A friend suggests that underlying all this is corruption: not wanting to piss off the drug dealers and gangs whose income is contingent on the current state of things. I suspect it's more a fear of pissing off the voter base: who wants to be the guy who gives free clean heroin away? The Conservatives would have a field day, and the working class Joes who resent every perk given people poorer than they would fume to no end: "Give them free heroin?! Why not just let them die, if that's what they want to do? Why do they deserve that, when I have to go to work?"

That is, to be clear, NOT my position. 

But if the problem is toxic drugs, the solution is simply and obviously not just having people doing toxic drugs in public. You also have to do something about the drugs themselves. Decriminalization without safe supply = dead bodies in doorways. Do we have to wait until it starts to affect real estate prices before anyone will take action?

Personally, my own unlikely solution is having specially run buildings, maintained by the government, where people with serious addictions can live rent free, with clean dope provided, and no expectation of tenants doing anything to earn their keep. Call it a version of a safety social net: if you fall through the cracks far enough, society foots the bill -- you're absolved, given housing, given food, given dope, and given some opportunity for dignity. The only catch would be you had to give up certain freedoms -- that you'd be separated from the general population to some extent. No shooting up in doorways, no lying bare-assed on the sidewalks: don't scare the tourists, don't die in the Starbucks bathroom, don't make your problem the problem of every non-addict who works and lives downtown. But that's it -- you follow the rules, and you're taken care of, period. Addiction Maintenance Centers, Dignity Centres -- not quite prisons, not quite hospitals, not quite social housing -- where addicts can live safely and comfortably, with safe, free dope at the taxpayer's expense... but separated from the mainstream of life in the city.   

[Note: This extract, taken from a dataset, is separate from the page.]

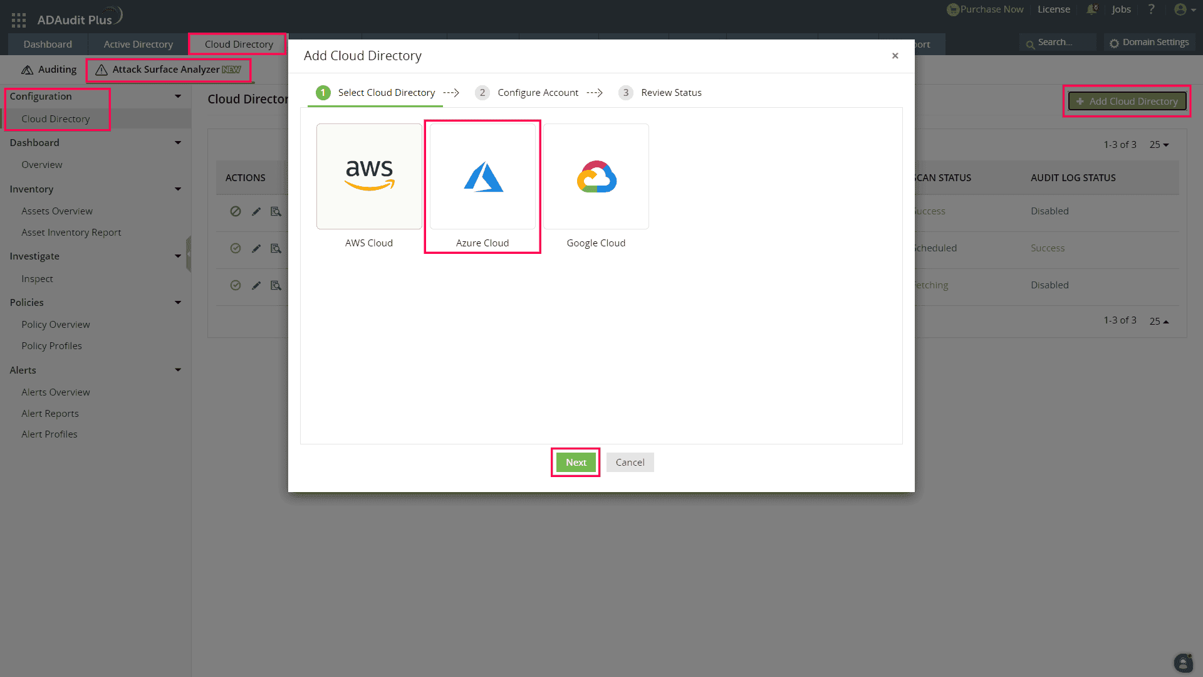Open the apps grid icon beside ADAudit Plus
This screenshot has width=1203, height=677.
click(19, 19)
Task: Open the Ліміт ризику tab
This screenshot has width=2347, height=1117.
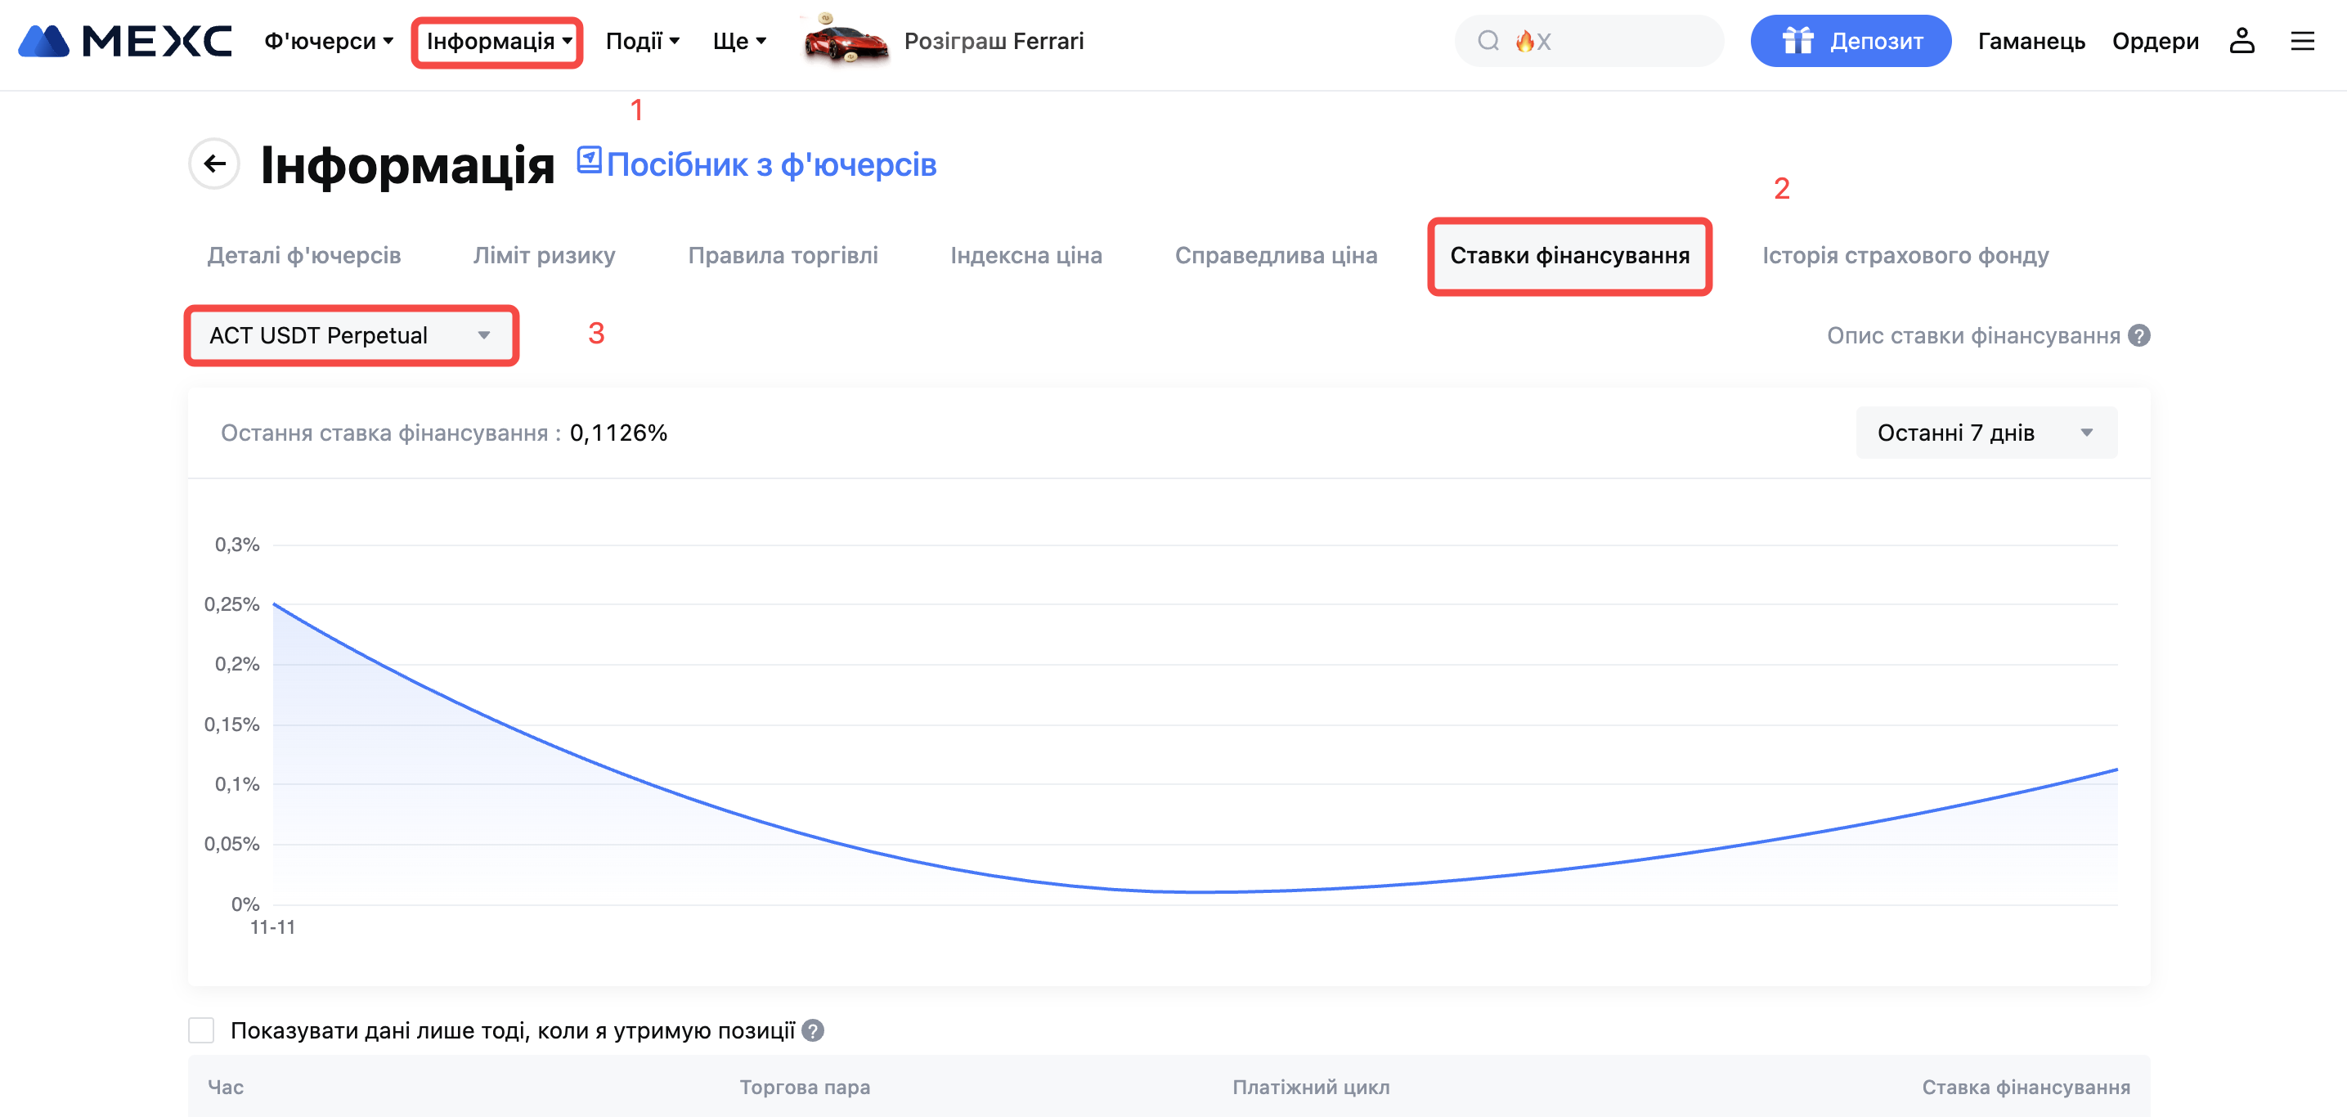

I would rather that than feel guilt and shame at walking by the possibly dead (to say nothing of the naked and deranged). I'd argue for making such places as comfortable and obliging as possible, if it meant people not dropping dead on the streets (and people not having to be afraid FOR them or OF them or having to live with the daily shame that this is what our city has come to).  

Oh, and it would put the criminal element out of business, for the most part (I don't want to believe that corruption is really the main issue here, but I can understand my friend's point). 

It's about the only thing that makes sense to me as a solution. I'm not sure why we don't go there. Does the government fear that they would be creating an incentive for non-addicts to just drop out of society and move into such an institution? I don't think many people who are not already desperate would find the prospect of life at a Dignity Centre or such very appealing. And somehow I don't think the guy lying butt-ass naked in a doorway (or slumped over with his works in his lap, three-quarters dead) would really care about loss of personal freedoms if it meant free drugs for life. It sounds fascist, but I can't see any other way out: Give addicts safe, legal drugs, look after them, and warehouse them out of sight for everyone's good. If there's a better idea, I'm all ears, but it sure is not decriminalization without safe supply. That's just a recipe for corpses.